Many people have spoken this week about how best sport should react to the ongoing coronavirus pandemic.
There have been cancellations in some pursuits, deferred decisions in other activities, with football and rugby officials taking often contradictory decisions.
However, by the end of this week, it’s obvious that high-profile football, rugby, tennis and golf events are facing cancellations and postponements in significant numbers with the threat of escalation in the weeks ahead.
The Six Nations Championship won’t be settled any time soon, with Wales v Scotland the only contest to avoid the axe this weekend, while Ireland, France, Italy and England will be forced to wait until an indefinite time in the future to resume their campaigns.
Yet, anybody involved in the oval-ball game will be aware that this isn’t the first occasion in the 21st century when the tournament has dragged on interminably for reasons which have nothing to do with sport.
Back in 2002, the competition was significantly affected by an outbreak of highly infectious foot and mouth disease in Britain.
As a consequence, there were severe restrictions on travel and Ireland’s three fixtures against the home nations were postponed until September and October.
That led to an unusual situation where the Irish, unbeaten in their first two games, had to wait more than five months before chasing their Grand Slam dreams.
And any such aspirations were swiftly dashed when Scotland, who had previously beaten Italy and drawn with Wales, but lost to France and been thrashed – 43-3 – by England, came surging out of the blocks at Murrayfield on September 22.

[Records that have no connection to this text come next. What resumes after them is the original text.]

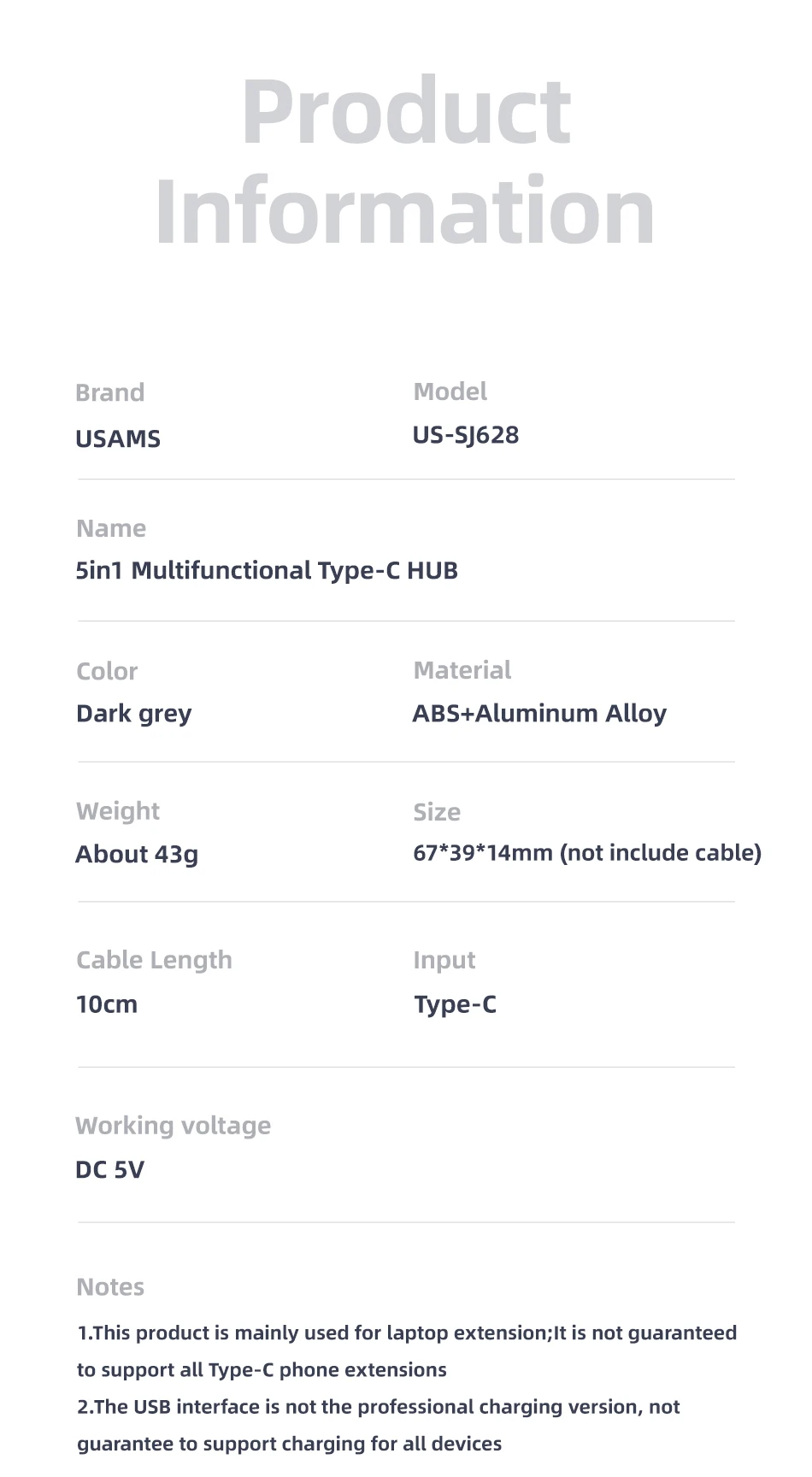Click the Cable Length label
The image size is (812, 1477).
tap(154, 960)
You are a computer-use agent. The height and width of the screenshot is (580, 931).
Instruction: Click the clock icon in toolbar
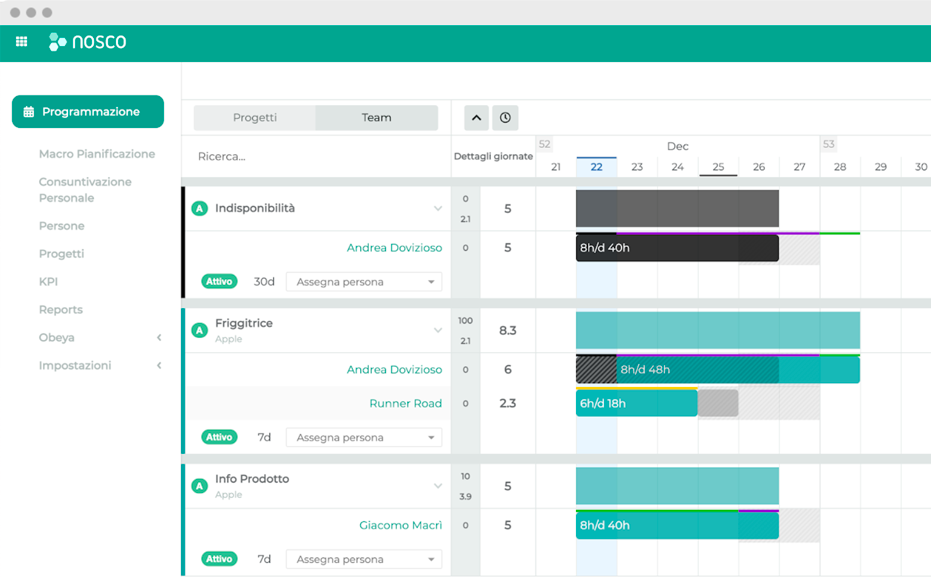tap(505, 118)
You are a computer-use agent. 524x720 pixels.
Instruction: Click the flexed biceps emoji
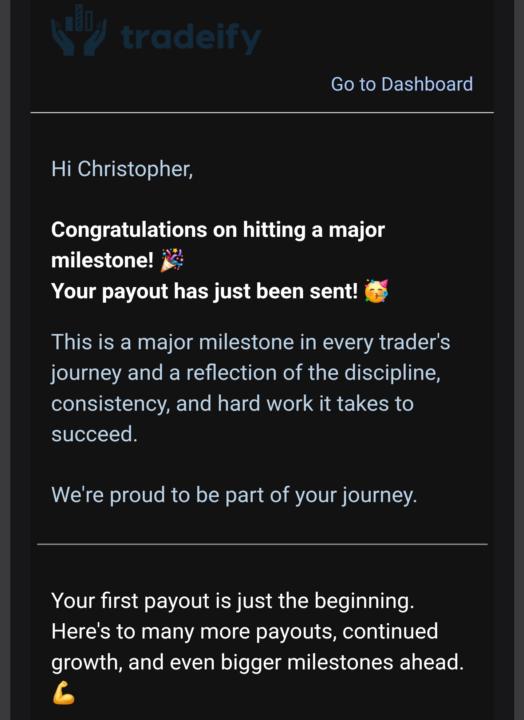63,693
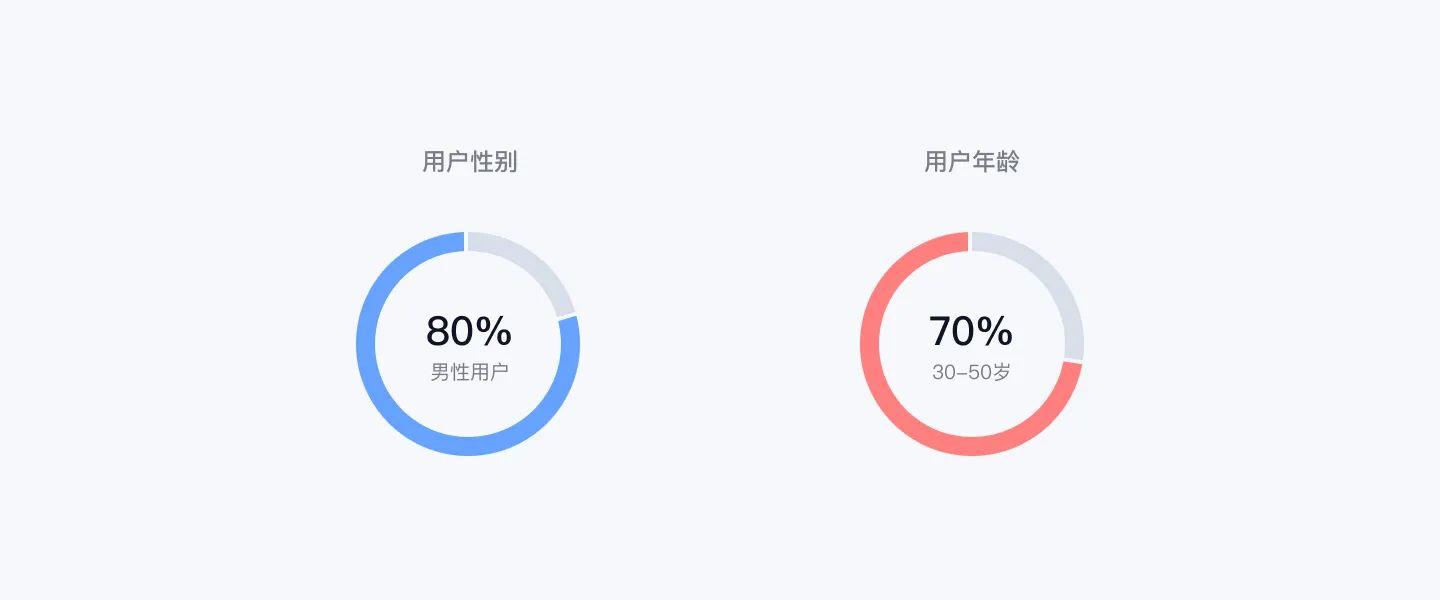Click the digit 8 in the 80% value

[x=438, y=331]
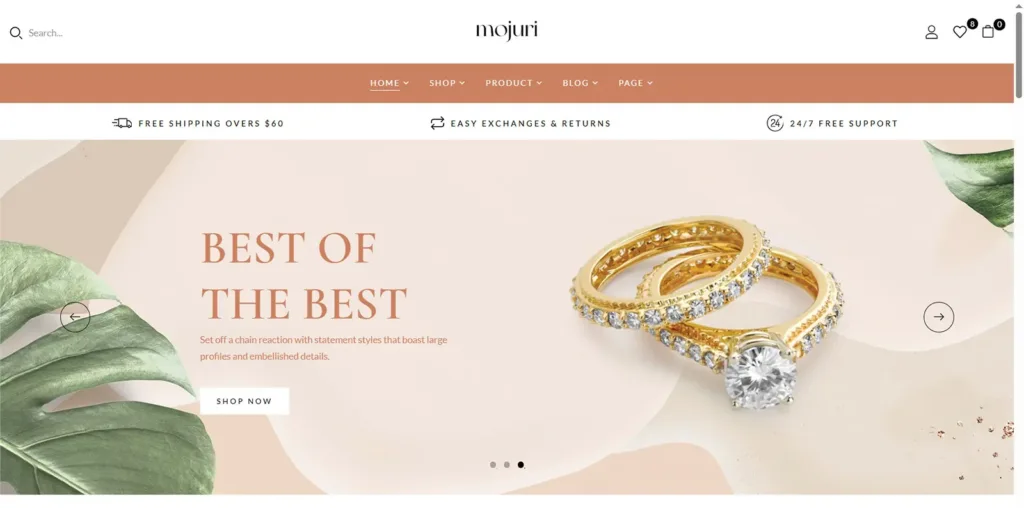Open the shopping bag cart icon
This screenshot has width=1024, height=508.
pyautogui.click(x=988, y=31)
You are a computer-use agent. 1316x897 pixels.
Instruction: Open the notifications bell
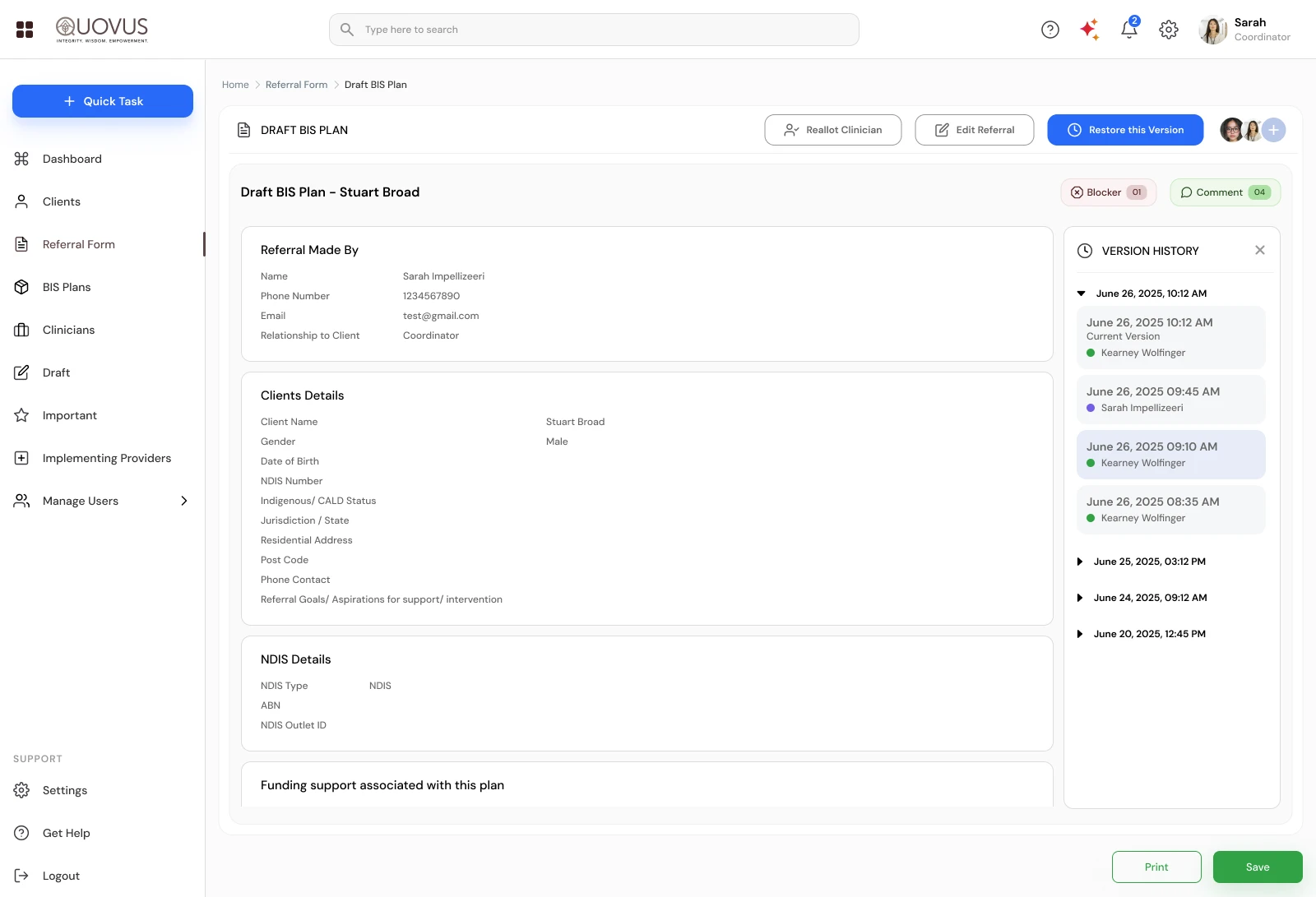pos(1129,30)
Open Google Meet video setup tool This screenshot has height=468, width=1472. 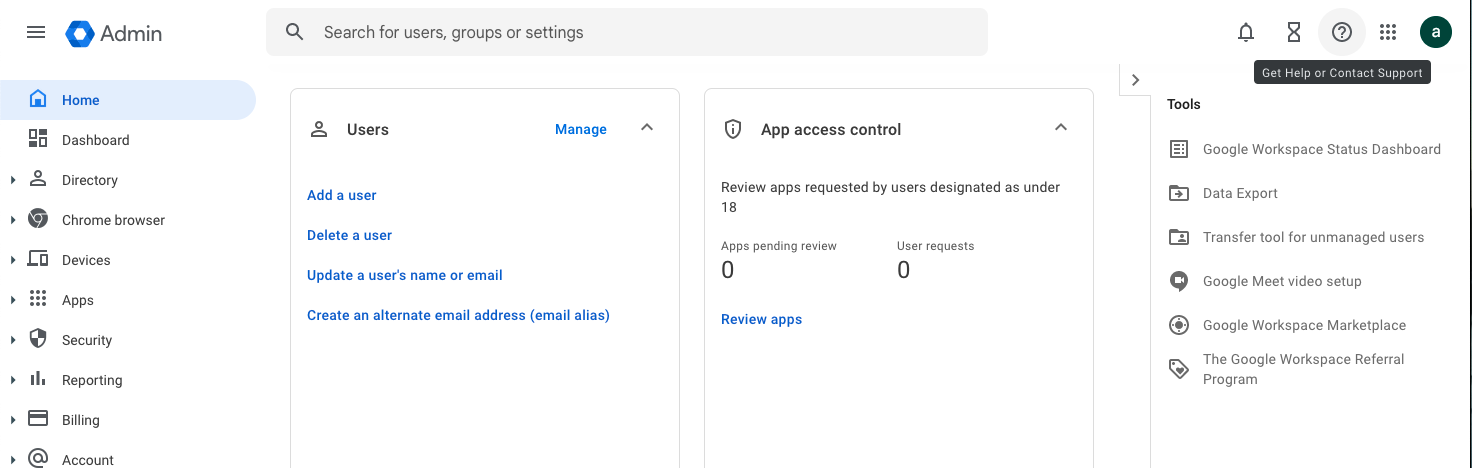pyautogui.click(x=1281, y=281)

Ian McGeechan’s team were dominant on that early autumn afternoon, and ran in four tries through Andrew Henderson, Budge Pountney, Tom Smith and John Leslie, en route to a comprehensive 32-10 victory, which could have been even more emphatic.
As it transpired, that result was the only obstacle to an Ireland Grand Slam. Three weeks later, on October 13, they brushed aside Wales 36-6 in Cardiff.
Then, on October 20, with England themselves travelling to Dublin with ambitions of gaining the European game’s greatest prize, they were stopped in their tracks as the hosts scrapped their way to a 20-14 triumph
That meant the eventual winners were England for the second year running, although they once again missed out on the Grand Slam at the final hurdle.
Despite their final match defeat, England set new records for points scored (229), tries scored (29) and overall points difference (+149).
But, by the time the event had actually finished, it was just a week until the clocks changed and less than four months until the 2002 championship kicked off.